Hover any token in the examples below to see the inferred types.
Typing your records
Pass any object type. stringify and createCsvEncoder infer the element type, so columns and the format hook are typed against it.
import { stringify } from 'csv-pipe';
type User = { name: string; email: string; age: number };
const users: User[] = [
{ name: 'Alex Johnson', email: 'alex@example.com', age: 29 }
];
const csv = stringify(users);
Columns are checked against your type
columns accepts the keys of your record, or a map of key to header label. A key that does not exist is a compile error.

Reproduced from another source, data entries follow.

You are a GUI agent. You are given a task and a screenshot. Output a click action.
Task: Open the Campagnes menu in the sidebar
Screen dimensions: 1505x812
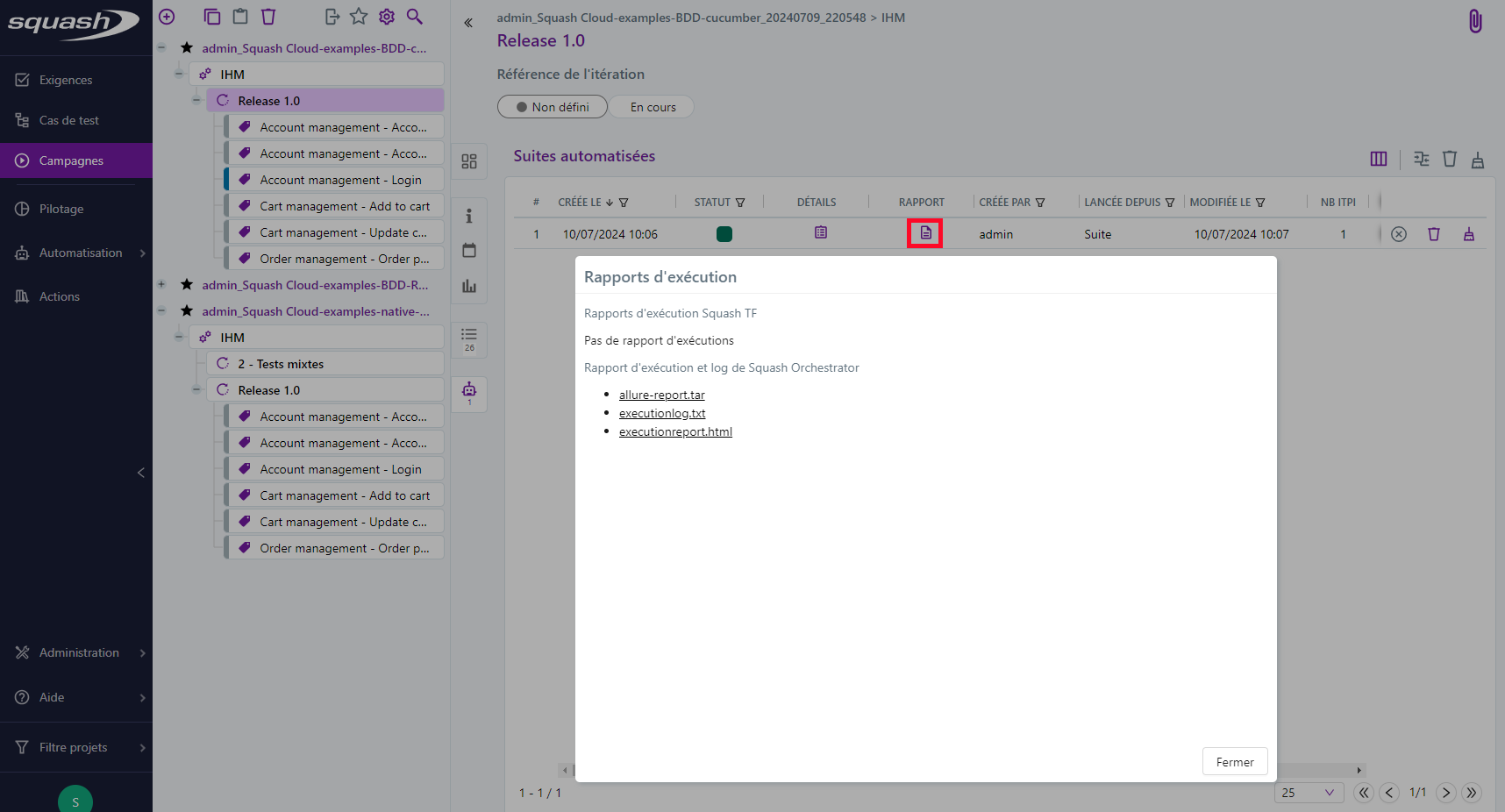click(x=71, y=160)
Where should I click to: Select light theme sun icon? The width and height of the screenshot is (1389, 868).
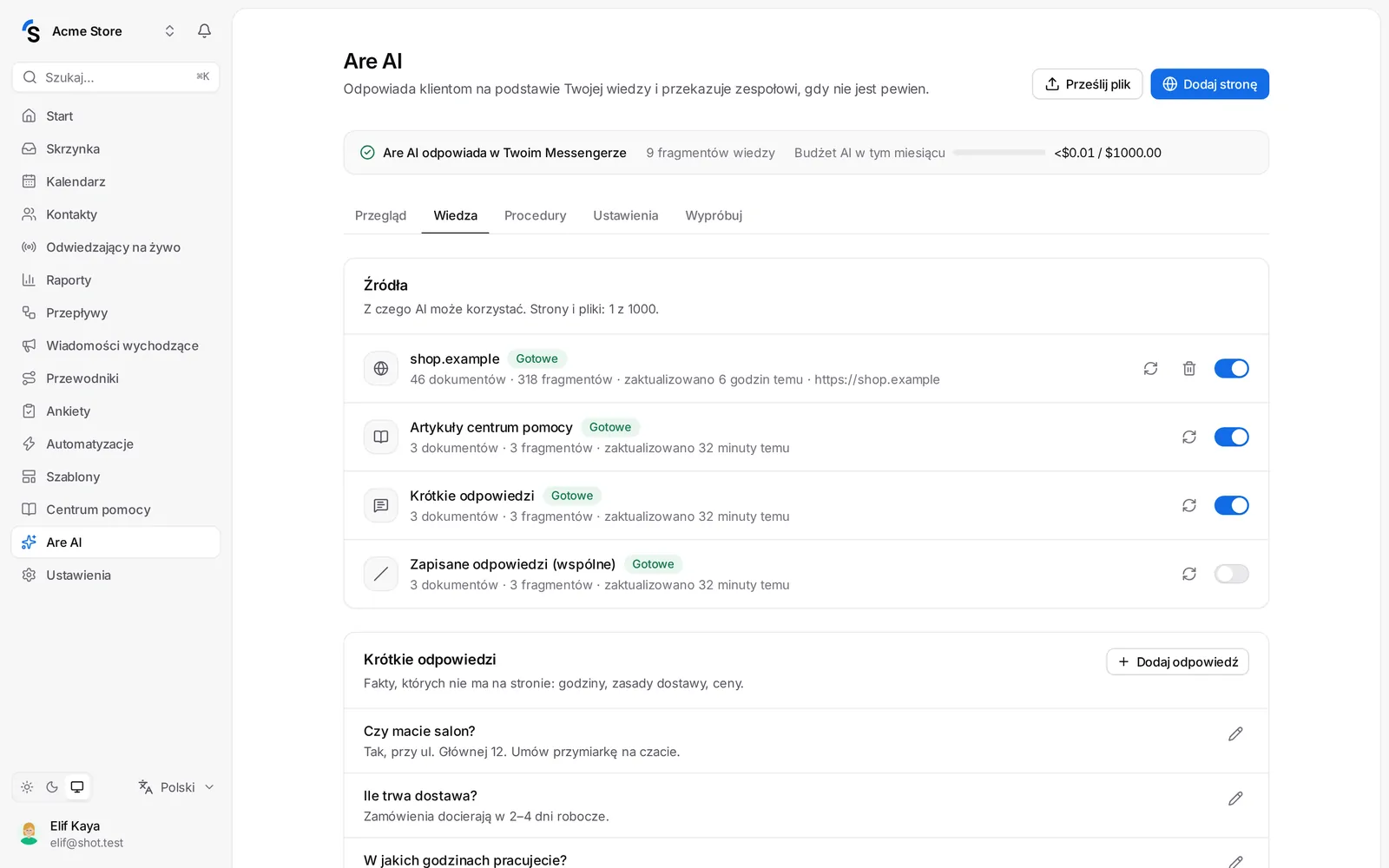tap(27, 787)
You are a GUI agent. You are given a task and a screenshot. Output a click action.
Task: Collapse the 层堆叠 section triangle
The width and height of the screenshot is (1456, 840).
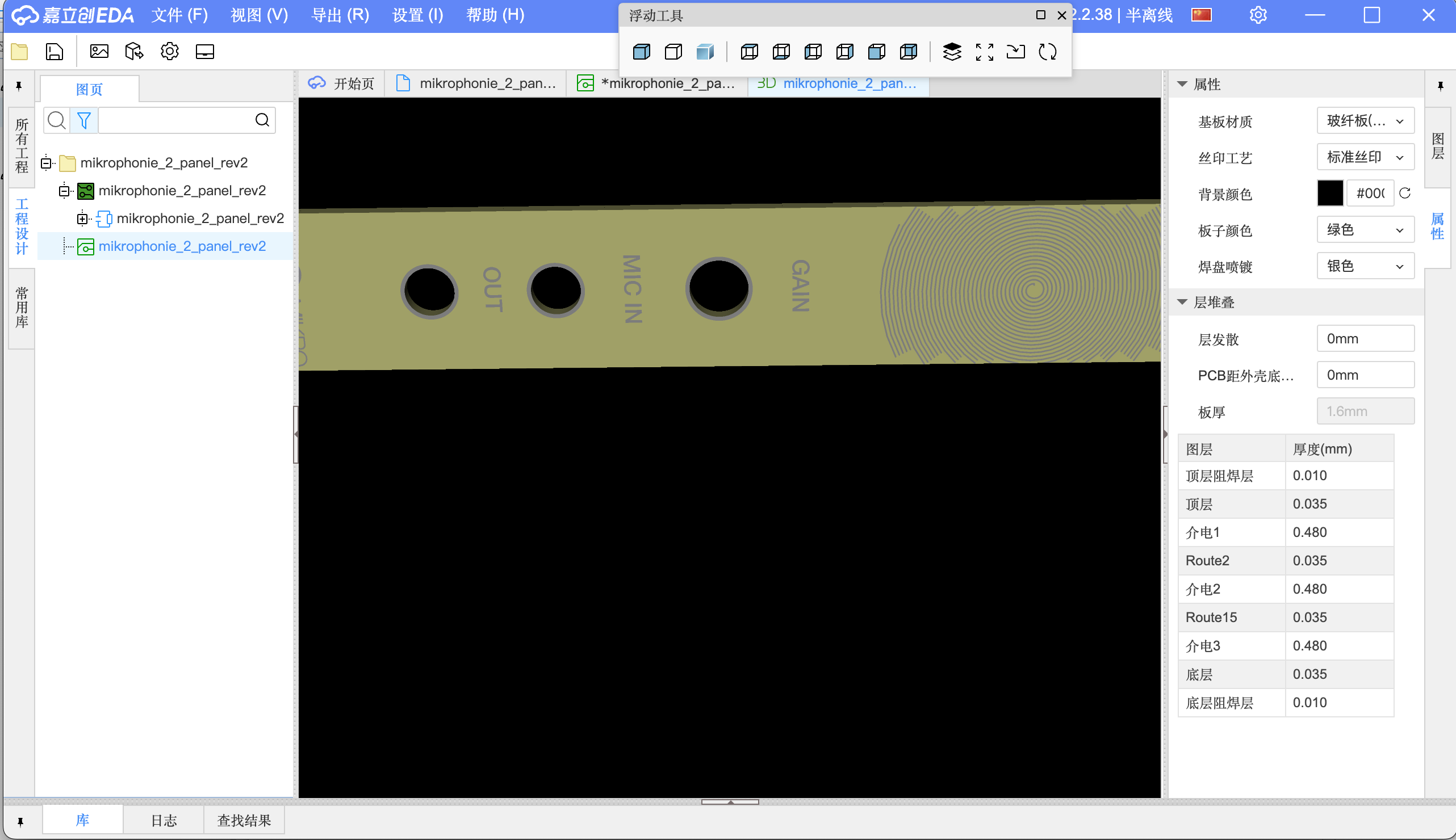pyautogui.click(x=1182, y=303)
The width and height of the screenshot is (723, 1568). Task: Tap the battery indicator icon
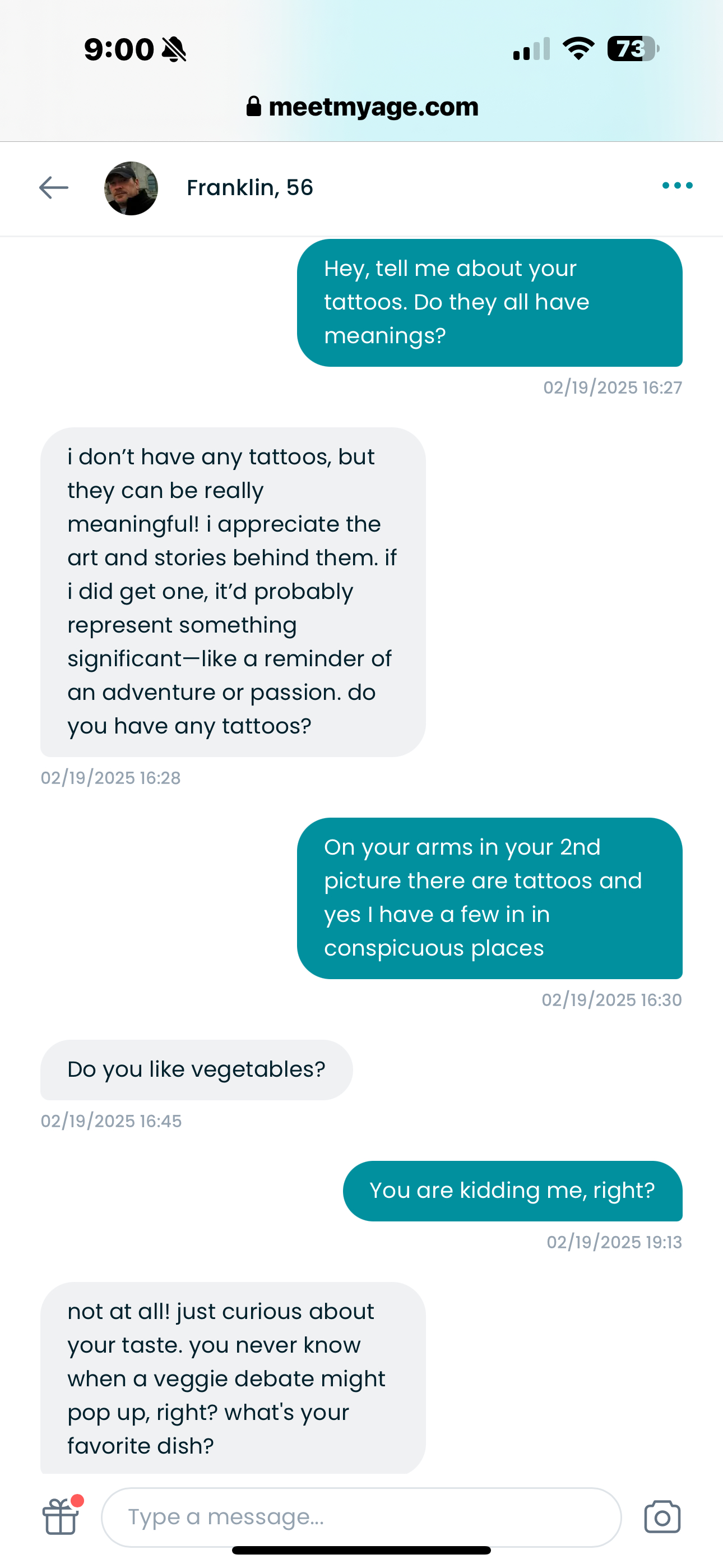pyautogui.click(x=633, y=49)
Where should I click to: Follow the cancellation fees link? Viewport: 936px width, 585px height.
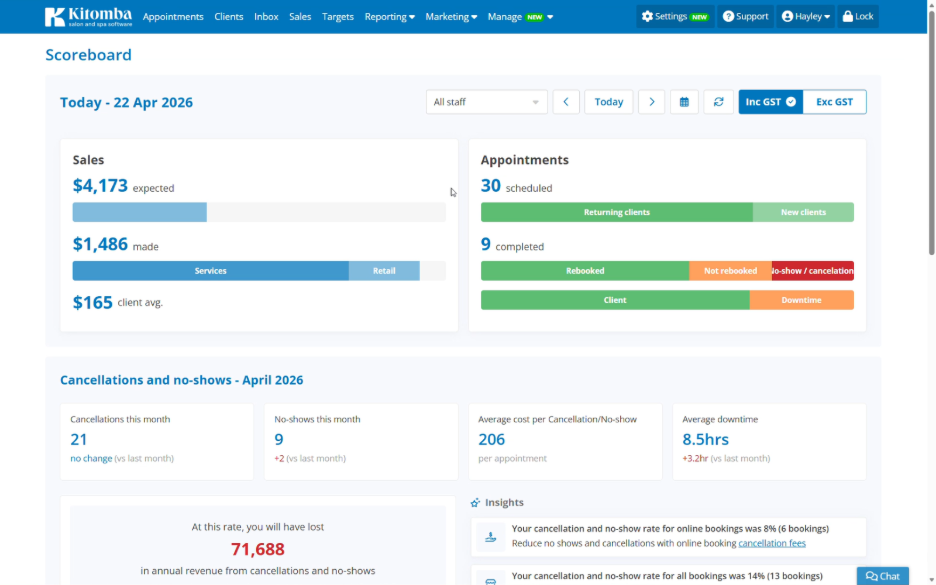772,543
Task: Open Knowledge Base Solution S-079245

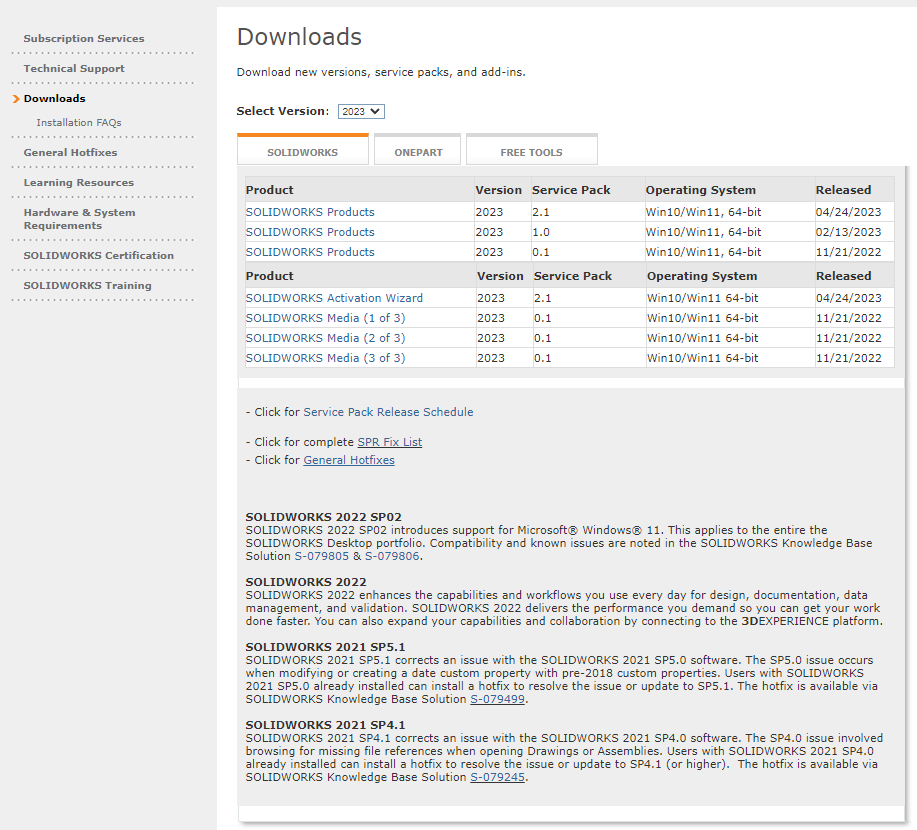Action: tap(497, 777)
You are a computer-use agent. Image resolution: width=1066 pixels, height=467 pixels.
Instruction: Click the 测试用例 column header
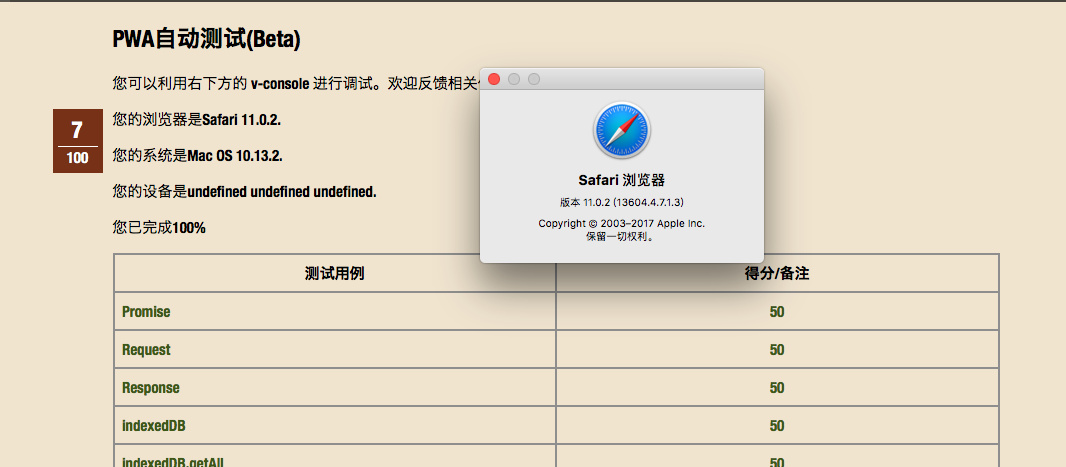[x=334, y=273]
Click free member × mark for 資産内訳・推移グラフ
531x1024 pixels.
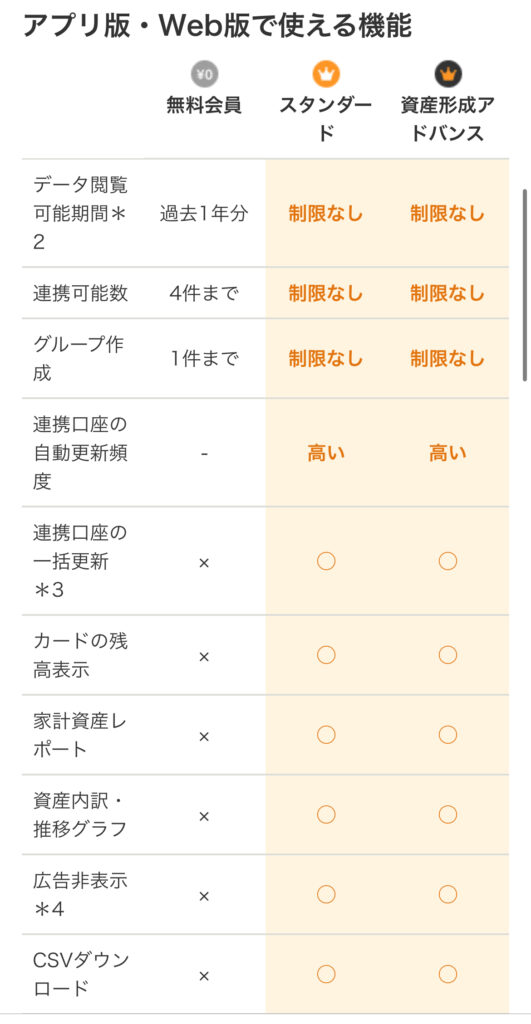pos(204,816)
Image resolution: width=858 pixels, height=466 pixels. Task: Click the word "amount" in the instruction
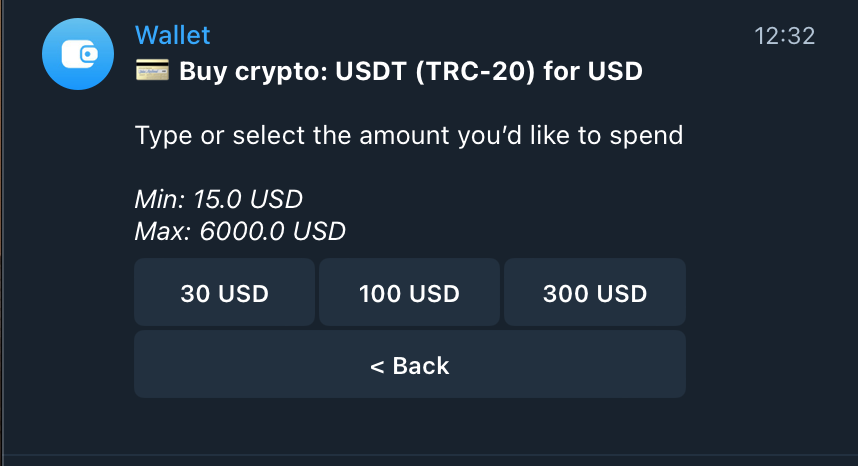406,135
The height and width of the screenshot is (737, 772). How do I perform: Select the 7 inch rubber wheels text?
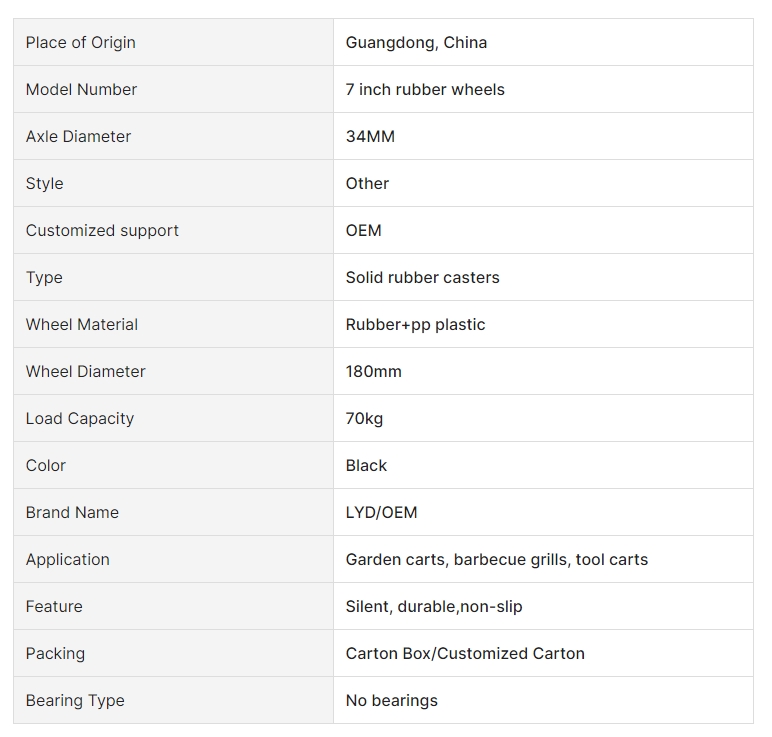click(x=425, y=90)
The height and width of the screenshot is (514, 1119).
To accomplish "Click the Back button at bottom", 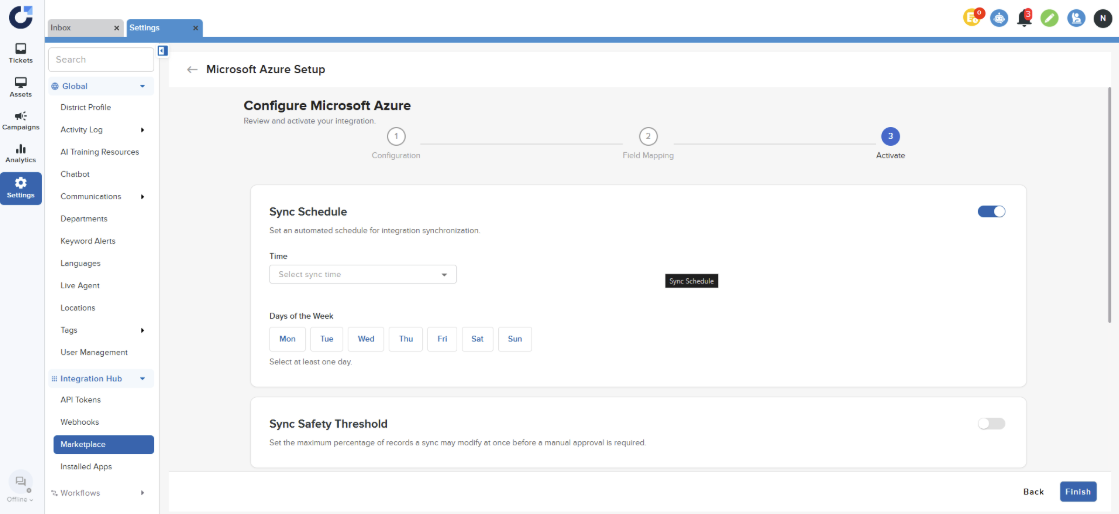I will pos(1033,492).
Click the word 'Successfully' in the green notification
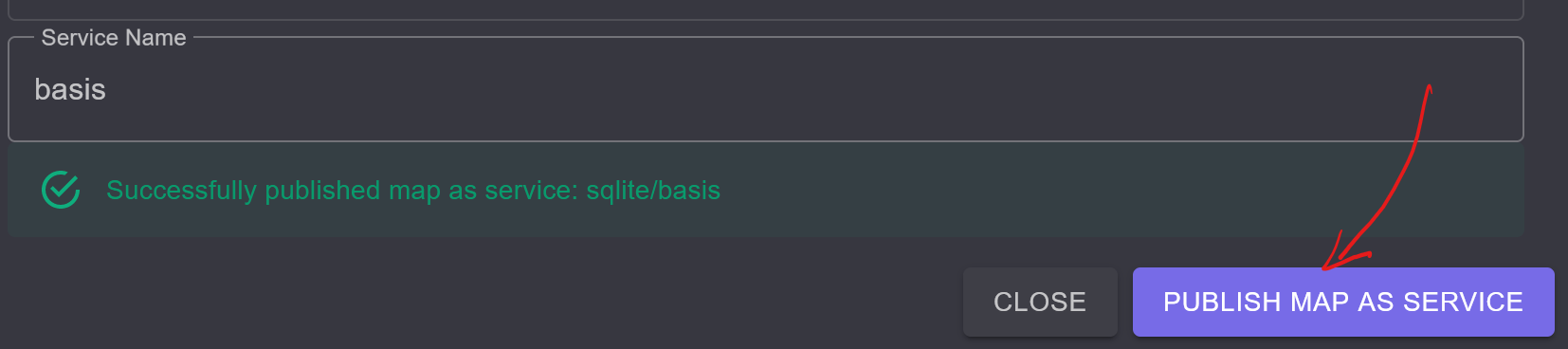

stringify(users, { columns: ['name', 'emial'] });So a renamed or removed field surfaces at compile time, across every call site, instead of producing a file with an empty column.
A reusable, typed encoder
createCsvEncoder<T> returns an encoder bound to your type, with typed row and stream.
const toCsv = createCsvEncoder<User>({ columns: ['name', 'email'] });
toCsv(users);
toCsv.row(users[0]);Typed parsing
Parsing is typed too. parse<T> and createCsvParser<T> infer the record type, and columns is checked against it, just as with encoding. See Typing and validation for dynamic typing and runtime validation.
Exported types
import type {
CsvOptions,
CsvColumns,
CsvEncoder,
CsvRecord,
CsvInput,
CsvCell,
CsvPrimitive,
QuotingMode,
BooleanStyle,
CsvFormatter,
CsvFormatContext
} from 'csv-pipe';The CsvPipeError class is also exported as a value. See the API reference for each definition.